一瞬で目前に迫ったカシューに対してラヴニールは驚くどころか動こうともしない。そんなラヴニールにカシューは小さく舌打ちした。
(ほんと生意気ねッ!)
肩口に目掛けて短剣を突き出す。少し驚かしてやれば泣いて許しを乞うだろうという目論見で放たれた攻撃────だが、驚くのは攻撃を仕掛けたカシューの方だった。
「はぁ!?」
突き出した短剣はラヴニールによって掴み取られていた。反射的に短剣を引き抜こうとしてしまうカシューであったが、このまま引き抜けばラヴニールの指が切断されてしまう。
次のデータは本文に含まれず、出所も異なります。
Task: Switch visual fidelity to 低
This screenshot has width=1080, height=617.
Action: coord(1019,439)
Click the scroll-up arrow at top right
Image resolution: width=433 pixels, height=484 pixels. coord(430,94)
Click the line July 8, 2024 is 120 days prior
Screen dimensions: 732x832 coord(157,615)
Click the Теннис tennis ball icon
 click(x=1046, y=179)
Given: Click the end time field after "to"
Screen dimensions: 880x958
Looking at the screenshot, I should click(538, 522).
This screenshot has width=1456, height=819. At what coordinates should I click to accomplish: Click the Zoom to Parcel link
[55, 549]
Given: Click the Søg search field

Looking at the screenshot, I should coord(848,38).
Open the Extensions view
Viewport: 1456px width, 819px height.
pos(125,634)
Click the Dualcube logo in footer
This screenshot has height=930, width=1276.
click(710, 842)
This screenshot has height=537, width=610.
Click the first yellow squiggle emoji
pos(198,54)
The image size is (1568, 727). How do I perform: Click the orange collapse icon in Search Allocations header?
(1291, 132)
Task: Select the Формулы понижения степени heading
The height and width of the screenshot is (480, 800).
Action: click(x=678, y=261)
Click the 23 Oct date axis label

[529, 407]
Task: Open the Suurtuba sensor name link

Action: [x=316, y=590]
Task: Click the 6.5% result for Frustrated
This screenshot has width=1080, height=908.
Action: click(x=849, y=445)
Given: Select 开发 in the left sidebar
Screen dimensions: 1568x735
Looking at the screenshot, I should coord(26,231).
瞬時に思考を巡らし動きを止めたカシューは慌てて叫んだ。
「ちょッ、あぶな────」
“危ないから放しなさい“ と言おうとした瞬間、カシューの短剣は力を込めたラヴニールによって粉々に砕かれた。キラキラと光を反射しながら地に落ちていく自分の武器を、カシューは呆けたように見続けている。
「は……はぁ?」
何が起きたのか理解できずに固まっていると、突如カシューの視界が反転した。ラヴニールの足払いによってカシューはその場で180°回転し、その勢いのまま地面に頭を叩きつけられた。
白目を剥き、カシューの意識は暗い闇の中へと堕ちていった。
「────へ?」
理解が追いつかず固まっているのはカシューだけではなかった。可憐な少女に一瞬で仲間がやられたことにペロンドも思考が停止していた。
次に正気を取り戻したペロンドが見た光景……それは自身の懐で拳を構えるラヴニールの姿だった。
「ごぼぇッッ────」
水月に打ち込まれたラヴニールの正拳。山賊稼業で手に入れた胸当ては砕かれ、筋肉の鎧をも貫く衝撃がペロンドを襲う。破城槌でも撃ち込まれたかのような衝撃に、ペロンドもまた白目を剥いてその場に倒れ伏した。
「……殺してないよな?」
「手加減したので大丈夫ですよ」
『何故殺さない? ……あぁ、なるほど。逃げたやつを誘き出す為の餌にするのだな?』
ディアの悪魔のような囁き。だがオウガは何故か愉快そうに笑いを漏らすのであった。